Closure, however, did prove harder for some than others. Billingsley’s aforementioned sister did discover her family, only to find that her birth mother had passed of cancer and that her father wasn’t open to a relationship with her. She did, however, find that she had half-siblings, with whom she has maintained contact.
When the conversation circled around to Frank being gay—Frank and his husband Kevin, with whom he has a stepson, married on December 12th, 2012—I asked Frank about coming out to his parents in a decade not as accepting as the 2010s. Frank admits that it wasn’t easy, but that it wasn’t as difficult as the coming out stories that are often told. He states that his adopted father admitted he didn’t understand homosexuality, but knew how smart Frank was. He continued to tell his son that if someone as smart as Frank thought that it was okay, there couldn’t be anything wrong with being gay. “
However, when it came down to meeting his biological mother, Billingsley admits that there was a moment where it felt as though he had to come back out of the closet. He states that his mother, like his adopted parents, is a devout Christian, and that maybe she does not understand homosexuality.

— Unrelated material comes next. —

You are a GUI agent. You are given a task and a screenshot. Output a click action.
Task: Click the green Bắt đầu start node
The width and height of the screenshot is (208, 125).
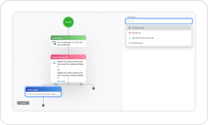tap(68, 22)
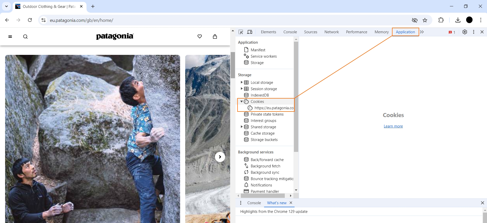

Being someone in the media, Frank is never without news in his face. A supporter of the strides that the Obama Administration made for LGBTQ people, I asked Frank what he thought of the current administration, and whether or not he worried that rights would be stripped away from LGBTQ people. He seemed hopeful, stating, “I don’t think that the legislation would be there to support that. And if it does, I don’t think the people who vote for the legislature will support that. I don’t think we want to see our country go back.” He continued, “When we’re dealing with human beings, and their rights to be human beings, taking a deep breath and pondering whether the decisions concerning their rights are futile. If you look at the trans military ban—you have generals who are saying, ‘No, no!’ It’s bad enough we’re banning Muslims … and now this?”
As far as Hurricane Harvey is concerned, Billingsley was concerned for what he proudly refers to as “my city,” a phrase Houstonians everywhere are familiar with and that binds us together. He states he wasn’t surprised by how the city came together, nor was he surprised by the impact of the storm—which he himself predicted to bring as much as 50” of rain to certain areas surrounding the city.
Billingsley’s book (being released by Houston’s Bright Sky Press) is a page-turner. It’s one that Houstonians will read with ease because each word can be heard in Billingsley’s voice. That won’t stop it from gathering attention outside Houston, however. For there’s much more appeal in a story the story than just Frank’s fame. In fact, it would be fair to say that anyone who has ever had uncertainties about who they are will have a difficult time putting the book down. However, in this debut chronicle of his life, his main message rings loud and clear:
Regardless of color, orientation, race, nationality, religion, age, size—people are people. We’re all related by that fact. And as such, people all deserve the same rights and respects.
And if there may be no better mouthpiece in Houston for that message to come from than Frank himself—a smart, successful, well-round, and well-respected gay man and pillar of the LGBTQ community.